Man müsse zwischen den lokal Aktiven in Parlament, Ausschüssen und Beiräten und dem Ortsverein unterscheiden. „Natürlich können wir uns auch im Verein etwa darüber unterhalten, ob Bad Vilbel so viele neue Hotels braucht. Doch ist es vielmehr die Aufgabe der Partei, über die großen Themen Informationen zu geben und Diskussionen anzustreben. So etwa zum Thema Rechtspopulismus, den Geschehnissen in der Türkei oder in den USA. Dazu wollen wir in Zukunft auch noch mehr Veranstaltungen anbieten“, sagt Seißinger. Die sollen so ausgerichtet sein, dass die Leute auch wiederkommen.
Dazu gehört für Seißinger aber auch der gegenseitige Respekt. „Es ist nicht immer einfach in Bad Vilbel“, sagen Fich und Seißinger und beziehen sich auf parlamentarische Sitzungen, die emotionale Wellen schlagen. Die etablierten Parteien müssten sich hier besinnen, den fairen Dialog suchen, der von gegenseitigem Respekt geprägt sei.

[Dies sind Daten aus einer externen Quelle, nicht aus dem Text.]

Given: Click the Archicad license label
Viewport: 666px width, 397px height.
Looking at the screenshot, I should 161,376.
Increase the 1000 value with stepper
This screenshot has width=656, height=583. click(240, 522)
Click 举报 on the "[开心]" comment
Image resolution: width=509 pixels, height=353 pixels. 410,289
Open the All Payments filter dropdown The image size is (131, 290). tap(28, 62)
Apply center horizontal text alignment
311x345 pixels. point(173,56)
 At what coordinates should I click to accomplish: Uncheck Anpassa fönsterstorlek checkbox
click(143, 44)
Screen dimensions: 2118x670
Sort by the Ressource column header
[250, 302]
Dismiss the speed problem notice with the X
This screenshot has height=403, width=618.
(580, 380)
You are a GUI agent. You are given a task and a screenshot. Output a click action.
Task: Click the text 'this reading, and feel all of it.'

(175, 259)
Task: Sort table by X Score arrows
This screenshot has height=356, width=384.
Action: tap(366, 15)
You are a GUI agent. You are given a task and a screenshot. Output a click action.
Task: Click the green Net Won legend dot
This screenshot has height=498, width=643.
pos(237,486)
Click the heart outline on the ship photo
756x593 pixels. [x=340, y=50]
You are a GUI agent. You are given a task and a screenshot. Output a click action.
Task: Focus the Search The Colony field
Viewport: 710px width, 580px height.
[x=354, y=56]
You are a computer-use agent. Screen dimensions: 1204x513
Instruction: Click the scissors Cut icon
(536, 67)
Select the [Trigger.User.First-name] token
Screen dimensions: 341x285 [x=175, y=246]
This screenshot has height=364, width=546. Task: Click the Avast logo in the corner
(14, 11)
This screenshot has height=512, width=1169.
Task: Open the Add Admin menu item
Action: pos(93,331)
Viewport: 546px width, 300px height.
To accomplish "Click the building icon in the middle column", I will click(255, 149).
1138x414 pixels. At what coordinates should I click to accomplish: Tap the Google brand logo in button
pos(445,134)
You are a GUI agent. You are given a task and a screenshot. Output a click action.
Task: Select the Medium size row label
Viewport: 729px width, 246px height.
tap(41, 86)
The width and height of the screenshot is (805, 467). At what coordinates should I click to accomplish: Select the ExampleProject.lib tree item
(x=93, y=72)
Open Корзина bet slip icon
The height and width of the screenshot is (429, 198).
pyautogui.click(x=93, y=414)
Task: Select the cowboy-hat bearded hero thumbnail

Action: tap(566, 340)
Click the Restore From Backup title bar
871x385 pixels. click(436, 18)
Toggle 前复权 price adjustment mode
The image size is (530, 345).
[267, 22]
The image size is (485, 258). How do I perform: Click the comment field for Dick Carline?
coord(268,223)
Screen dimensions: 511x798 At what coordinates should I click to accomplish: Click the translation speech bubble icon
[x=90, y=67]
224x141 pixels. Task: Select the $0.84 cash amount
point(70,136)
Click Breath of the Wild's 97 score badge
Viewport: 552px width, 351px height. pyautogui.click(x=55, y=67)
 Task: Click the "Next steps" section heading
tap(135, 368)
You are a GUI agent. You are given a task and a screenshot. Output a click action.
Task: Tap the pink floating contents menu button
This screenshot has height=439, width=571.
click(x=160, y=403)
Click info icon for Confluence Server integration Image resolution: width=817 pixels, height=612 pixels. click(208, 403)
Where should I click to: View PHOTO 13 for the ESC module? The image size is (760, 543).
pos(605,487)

Auf mehr Schultern verteilen
Dass der Bedarf nach politischer Orientierung da sei, zeigte sich an einem jüngsten Coup, den die Bad Vilbeler SPD landete. Jannis Ahäuser, Sohn des früheren Gronauer SPD-Ortsbeiratsmitglieds Jürgen Ahäuser, sprach mit Fich darüber, eine Arbeitsgemeinschaft Jungsozialisten (Juso) ins Leben zu rufen. „Da habe ich zugegriffen“, freut sich Fich über dieses Engagement. Inzwischen träfen sich sechs junge Leute regelmäßig, drei weitere hätten schon Interesse bekundet. „Und das in einer Zeit, in der politische Jugendorganisationen eher aufgelöst werden.“
Fich hingegen hat sich nun von den meisten E-Mail-Verteilern der SPD herunternehmen lassen. „Da merkt man erst einmal, wie viel Energie mich das die letzten 30 Jahre gekostet hat.“ Fich war nicht nur in Bad Vilbel politisch aktiv, sondern zuvor auch in seiner eigentlichen Heimat Wöllstadt.
Diese E-Mail-Flut kommt nun auf Seißinger zu. Auch hier will der neue Vorsitzende für einen ruhigeren Umgang sorgen. „Es muss nicht sein, dass ein Thema schon in 30 Mails behandelt wurde, bevor es überhaupt in der folgenden Sitzung diskutiert wird. Das Medium Mail ist dafür auch völlig ungeeignet. Video und Telefonkonferenzen sind besser.“ Seißinger will die anstehenden Aufgaben auf mehr Schultern verteilen, fordert Eigenverantwortlichkeit. „Es muss nicht sein, dass jedes Vorstandsmitglied seinen Senf dazugibt, wenn wir eine einfache Pressemitteilungen herausgeben wollen. Das geht einfacher“, ist er überzeugt.
Und eine dieser Schultern ist dann doch wieder Fich. „Ich werde mich auch weiterhin um die Betreuung neuer Mitglieder kümmern“, verspricht er seinem neuen Vorsitzenden.